Recognizing the importance of accurately assessing such attitudes, this article compares challenges and advantages of traditional methods used to capture consumer opinion with newer approaches that make use of user-generated content (UGC). In the analysis, biases are considered as the main determinant of data quality. Commonly, such biases are grouped into those associated with the design and structure of the data collection method and those explained by the social context and consumer characteristics or behavior.
Traditional Data Collection Approaches
Overall, these methods can be grouped into oral interviews and written surveys.
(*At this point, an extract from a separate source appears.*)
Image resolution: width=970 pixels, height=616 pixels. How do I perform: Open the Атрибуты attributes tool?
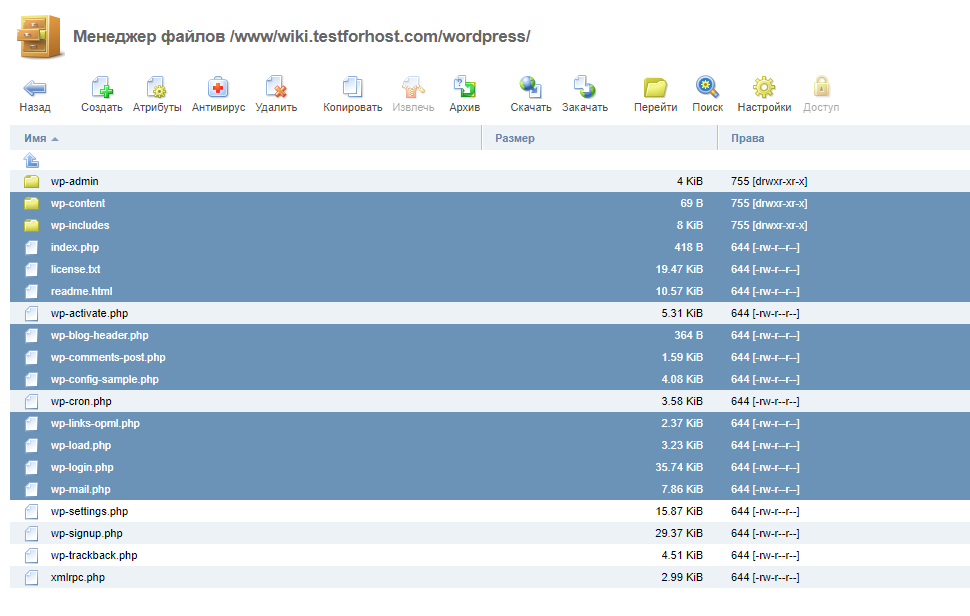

Initially, researchers used face-to-face or telephone interviews, as well as pen-and-paper questionnaires (Timoshenko and Hauser, 2019 p. 2). Later, with the increased availability of the internet, online surveys were also conducted to collect data efficiently. Telephone interviews are cheaper and easier to organize (Locander and Burton, 1976 p. 189). Also, respondents tend to be more honest because the process of interviewing is more impersonal and provides a greater sense of anonymity (Falthzik, 1972 p. 451). Nonetheless, if trust between the interviewer and respondent is established, sensitive personal subjects might be revealed more in the face-to-face context (Herman, 1977 p. 403). In contrast to interviews, written surveys do not involve human interactions, providing a higher degree of anonymity and allowing researchers to address large and widely dispersed samples with potentially sensitive issues (Labrecque, 1978 p. 82 Dickson and MaClachlan, 1996 p. 113). Thereby, online surveys are cheaper, faster and generate a higher response rate than those administered by mail (Deutskens, de Ruyter and Wetzels, 2006, p. 346).
Most biases that affect the quality of data gathered through these approaches are explained by the method design. One important such issue arises from the nonresponse bias, which occurs if participants differ substantially from those that do not respond or drop out of the study (Armstrong and Overton, 1977 p. 396). Interviews most often suffer of this bias when difficulties reaching respondents arise. Studies show a significant relationship between weekdays and telephone interview completion rates (Falthzik, 1972 p. 451). The results suggest that the response rate is highest in the morning and the lowest on Fridays, while being likely to increase with second calls although this costs additional time (Falthzik, 1972 p. 451, Boyd and Westfall, 1970 p. 249). Non-response rates generally tend to be very high for surveys administered by mail (Labrecque, 1978 p. 82 Dickson and MaClachlan, 1996 p. 113).
Another commonly encountered phenomenon is the interpretation bias (Gal and Rucker, 2011 p. 186). It occurs when respondents fail to correctly understand or are confused about what they are asked to do and can be caused by the wording of questions in a survey or misinterpretations of the respondent by the interviewer, for instance (Locander and Burton, 1976 p. 192, Bailar, Bailey and Stevens, 1977 p. 337).
Finally, interviewer bias refers to the effect of the interviewer’s personal or physical characteristics and behavior on respondents (Lovelock, Stiff, Cullwick and Kaufman, 1976 p. 362). To account for this, specific instructions should be established in advance to ensure consistency among interviewers. Indeed, studies show that data is more precise if the interviewer has clear guidelines on the presentation of survey goals and on the provision of clear feedback to respondents on the adequacy of their answers (Cannell, Oksenberg and Converse, 1977 p. 310).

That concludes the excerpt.